Erik Fosse, a Norwegian doctor working in Gaza says that the weapon "causes the tissue to be torn from the flesh. It looks very different [from a shrapnel injury]. I have seen and treated a lot of different injuries for the last 30 years in different war zones, and this looks completely different."
According to Fosse and his colleague Mads Gilbert, the weapon typically amputates or tears apart lower limbs and patients often do not survive. It's no more illegal than normal blast-and-shrapnel weapons, but it is a mystery.
The only known focused-lethality munition is a version of the GBU-40 Small Diameter Bomb. The weapon has been sold to Israel; Danger Room reported last month that the Israeli Defense Forces were using it in Gaza. But there are two problems. First, the Israelis seem to have bought the original version, not the FLM. And secondly, as Ares reported, Boeing has stated that it has not made any deliveries of the weapon to Tel Aviv, yet.
Ares speculated that the IDF is using weapons supplied by the U.S. Air Force; a spokesman told the site that "we cannot release sensitive information on foreign military sales."
However, Fosse told Britain's Independent newspaper, "all the patients I saw had been hit by bombs fired from unmanned drones. The bomb hit the ground near them and exploded."
It's just possible that Israel is dropping Small Diameter Bombs from drones, but far more likely that this is a small missile with a DIME warhead. Channel 4 News recently aired footage of Human Rights Watch's Marc Garlasco investigating the site of a number of DIME strikes in Gaza. The damage was very localized — confined to one room in one case — suggesting a much smaller weapon.
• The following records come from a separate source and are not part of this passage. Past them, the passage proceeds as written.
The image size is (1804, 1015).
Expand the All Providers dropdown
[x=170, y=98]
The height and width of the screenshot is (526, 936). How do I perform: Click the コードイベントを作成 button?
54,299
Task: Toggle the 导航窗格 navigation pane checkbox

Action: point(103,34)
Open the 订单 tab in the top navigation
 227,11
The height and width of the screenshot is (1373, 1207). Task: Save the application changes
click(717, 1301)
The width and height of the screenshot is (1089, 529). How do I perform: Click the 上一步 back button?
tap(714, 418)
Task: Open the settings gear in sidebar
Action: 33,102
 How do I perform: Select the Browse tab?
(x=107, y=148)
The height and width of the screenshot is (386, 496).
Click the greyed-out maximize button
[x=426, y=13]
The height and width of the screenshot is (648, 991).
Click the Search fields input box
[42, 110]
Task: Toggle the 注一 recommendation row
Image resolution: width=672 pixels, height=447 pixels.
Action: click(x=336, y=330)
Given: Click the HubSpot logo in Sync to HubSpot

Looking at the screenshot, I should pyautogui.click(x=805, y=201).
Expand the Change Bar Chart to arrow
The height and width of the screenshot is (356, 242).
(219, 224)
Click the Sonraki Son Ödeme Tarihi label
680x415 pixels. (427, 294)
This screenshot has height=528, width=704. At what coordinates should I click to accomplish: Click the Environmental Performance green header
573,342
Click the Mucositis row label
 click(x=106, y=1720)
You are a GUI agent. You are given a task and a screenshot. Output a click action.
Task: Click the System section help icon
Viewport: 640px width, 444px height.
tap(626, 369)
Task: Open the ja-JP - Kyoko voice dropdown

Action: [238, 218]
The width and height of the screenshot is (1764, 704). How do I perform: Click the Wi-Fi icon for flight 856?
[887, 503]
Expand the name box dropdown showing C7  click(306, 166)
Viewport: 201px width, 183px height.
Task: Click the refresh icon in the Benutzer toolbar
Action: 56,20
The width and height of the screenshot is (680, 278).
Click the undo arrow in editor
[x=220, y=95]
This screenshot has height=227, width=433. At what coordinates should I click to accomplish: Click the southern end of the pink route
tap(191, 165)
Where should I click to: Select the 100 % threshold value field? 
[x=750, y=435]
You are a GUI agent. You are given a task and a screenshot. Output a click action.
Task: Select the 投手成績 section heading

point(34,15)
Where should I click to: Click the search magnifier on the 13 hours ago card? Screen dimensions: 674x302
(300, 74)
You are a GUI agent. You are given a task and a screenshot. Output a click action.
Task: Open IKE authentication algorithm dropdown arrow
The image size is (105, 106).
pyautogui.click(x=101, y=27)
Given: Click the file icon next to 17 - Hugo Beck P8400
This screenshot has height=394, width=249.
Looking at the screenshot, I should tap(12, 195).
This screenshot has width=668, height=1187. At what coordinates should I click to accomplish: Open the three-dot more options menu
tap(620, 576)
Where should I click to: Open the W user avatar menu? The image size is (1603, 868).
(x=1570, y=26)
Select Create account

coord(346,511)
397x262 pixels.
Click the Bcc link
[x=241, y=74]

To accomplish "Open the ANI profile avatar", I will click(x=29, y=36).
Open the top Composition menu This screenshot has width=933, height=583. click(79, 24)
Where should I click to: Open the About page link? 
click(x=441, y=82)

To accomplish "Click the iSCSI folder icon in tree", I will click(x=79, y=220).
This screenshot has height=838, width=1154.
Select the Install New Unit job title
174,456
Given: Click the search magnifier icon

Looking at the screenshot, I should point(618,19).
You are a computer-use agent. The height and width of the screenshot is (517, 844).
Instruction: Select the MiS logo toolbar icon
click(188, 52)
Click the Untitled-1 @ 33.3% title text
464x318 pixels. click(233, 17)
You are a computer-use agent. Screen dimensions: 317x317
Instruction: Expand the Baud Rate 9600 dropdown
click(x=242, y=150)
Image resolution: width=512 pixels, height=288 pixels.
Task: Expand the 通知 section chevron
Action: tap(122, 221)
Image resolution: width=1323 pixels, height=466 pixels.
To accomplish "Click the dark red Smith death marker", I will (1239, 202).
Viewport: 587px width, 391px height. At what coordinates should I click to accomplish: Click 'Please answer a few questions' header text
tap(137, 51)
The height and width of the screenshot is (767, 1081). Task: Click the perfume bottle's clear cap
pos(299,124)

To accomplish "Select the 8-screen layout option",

It is highly likely that Israel has developed its own version of DIME. In the United States, DIME is also being used for active defense systems to shoot down rocket-propelled grenades and other incoming threats. Because it does not throw shrapnel to any distance, it's much safer than traditional warheads. The Israeli "Iron Fist" interceptor unveiled in 2006 is a similar concept, with small radar-guided projectiles. "Iron Fist uses only the blast effect to defeat the threat, crushing the soft components of a shaped charge or deflecting and destabilizing the missile or kinetic rod in their flight," according to Defense Update. This suggests DIME technology.
One of the often-quoted concerns about DIME — which I mentioned two years back — is the potential for tungsten particles to cause cancer. But it's quite possible that the Israeli version is not based on tungsten, and we will not know until there is chemical analysis. (Just a guess, but something called Iron Fist might well use iron or steel particles).
But why is such a precise weapon, intended to avoid the risk of collateral damage, causing civilian casualties at all? It takes tactics and procedures, as well as technology. I can only quote Marc Garlasco's original comment to me in 2006:
"It is unfortunate that these weapons are being developed specifically for use in densely populated areas which may negate the intended effect."